After five years I seem to know you less.
Still we meet as before, and still you see
exactly where I am. Again you bless
my birth, my mother. Still you welcome me
and start the meeting with such tenderness,
I seem to know my special history
on Earth. But then an absence. We address
the conversation in a minor key.
It is because we do not meet on Earth
at all. And still you bless me. Now my dear,
if you are lost to me, past death and birth,
yet where we meet is neither there nor here.
And if I bless you too in my unworth,
by a remembrance, still we may be near.
Not death, not birth. A vivid sensible thing,
clearer and closer than I knew before.
It is you to the quick. How can a pallid rhyme
brim with youth’s energy, and carry more
unseen, the lock and key of age’s store?
But that a poem is a remembering,
that makes a case for the precious things of time,
word-woven, with a wordless strengthening.
Enter my poem. I see a sixteen-year-old girl
I never knew, who had run away from home,
shout joy for Stalin. I see the glint of a pearl
in every word I hear. A quick concern
for others of all sorts. I see her roam
the city, with her mind on a slow burn.
Restless within. Prowling forward, the past
in fragments of broken glass, a wind too wild
shrieking out of old voices, a shadow passed
in need of warmth, from too much hurt as a child.
It slipped from hostel to workplace, bus to train,
into the traffic of day arriving late,
yet quickening soon. A slight spatter of rain,
a roving intent, a streamlet in full spate.
Yours was a mind that never learned to hate,
a spirit that struck out at the dark and cold,
by offering some a lightness with their fate,
and shelter to other souls when you were old.
Young in London now you shed your cares
with poetry, conversation, and love affairs.
Cut to mid-stream. A journalist in Kent,
a Labour Councillor, a mind inspired
by prehistoric sites, a warmth that lent
itself to all, a humorous, slightly tired
woman in touch with time and the event.
A link upon a necessary chain,
who seemed to know the pace at which things went,
and that the day does not come round again.
From you I learned to rest against the grain
of day. The crease of work became my home.
The dreamer’s airy mantle that had lain
on a youth’s shoulders, promising to become
a leaden weight, was finely whipped away.
I saw I had a bill or two to pay.
Later you taught me more – still not by telling.
The lesson was the life. You were at war
with dogma – a magnificent rebelling
of the atom in the compound. To abhor
cruelty of all sorts – and more, to fight
for women, a good soldier, was your calling.
The goddess Hochma touched you with her light,
and you were her. And still the light is falling.
Mother, I loved you best in your old age.

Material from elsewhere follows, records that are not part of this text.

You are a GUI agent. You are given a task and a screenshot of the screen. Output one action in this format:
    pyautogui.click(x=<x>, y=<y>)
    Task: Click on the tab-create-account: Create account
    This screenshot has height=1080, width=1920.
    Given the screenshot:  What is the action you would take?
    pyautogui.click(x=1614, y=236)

Open to all, intuitive and kind,
for a finer time to come you set the stage.
A number were refreshed and re-defined
by the power of knowing you. Alight so long,
you made the human element more strong.
After five years I seem to know you more.
Still we meet as before, but now I see
the generous secrecy of Time restore,
within a simple tribute, you to me.
For set outside the accidental law
of ordinary circumstance, and free
of birth and death, of after and before,
there is a realm, it seems, where all can be,
Still I have lost you. Only in art’s unravelling,
beyond the moment when all is less clear,
can I trace you now. A few poor lines, fresh-marvelling
at the shapes of a fire, are all that hold you here.
Yet if I read, then through the lines sure-travelling,
your shade is with me still, or precious near.